Altri dieci minuti ed arriva scusandosi, ma non avevano zucchero (???!!!) per cui non poteva farmi il bourbon sour e mi ha proponeva un’altro cocktail in alternativa (che adesso neanche mi ricordo). Ho detto sì per puro sfinimento, ho bevuto il mio drink rapidamente (oramai si stava facendo tardi) e sono andato a pagare. A quel punto con un cenno il capo barman mi ha detto che offriva la casa
L’esperienza, fino a quel momento pessima, si è trasfomata in positiva di fronte alla considerazione che avevano avuto nei miei confronti.
Ne ricavo almeno due considerazioni:
- la deontologia del servizio, rispetto (recirpoco) e etica del proprio lavoro che permea la professione del bartender (barman è in realtà un anglicismo italiano). Più uno chef senza prosopopea che un cameriere specializzato.
- l’”empowerment” che discende da questa deontologia e che permette al bartender di gestire le situazioni secondo la sua sensibilità (quante volte a fronte di un disservizio ci siamo sentiti dire che avevamo ragione, ma purtroppo le regole impedivano di trattarci in modo diverso oppure che c’era bisogno di parlare con un “responsabile”)
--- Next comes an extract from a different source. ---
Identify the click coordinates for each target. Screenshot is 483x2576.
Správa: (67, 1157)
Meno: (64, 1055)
Forse è un film che mi faccio io, influenzato dalle letture idealizzanti, da Hemingway a Marco Mascardi, però nell’economia del terziario avanzato basata sui servizi, la cultura dei bartender professionisti potrebbe essere un utile riferimento negli ambiti più diversi.
La cosa più interessante è che si tratta di una cultura talmente solida e consolidata da mantenersi sostanzialmente inalterata in tutto il mondo.
La settimana scorsa ero al banco del bar dell’ Hotel International di Pechino (poco meno di 100 euro a notte), ho chiesto un Singapore Sling e il bartender, ancora prima di preparare il cocktail, mi ha allungato il quotidiano del giorno.
“Is not what you do, is the way you do it”.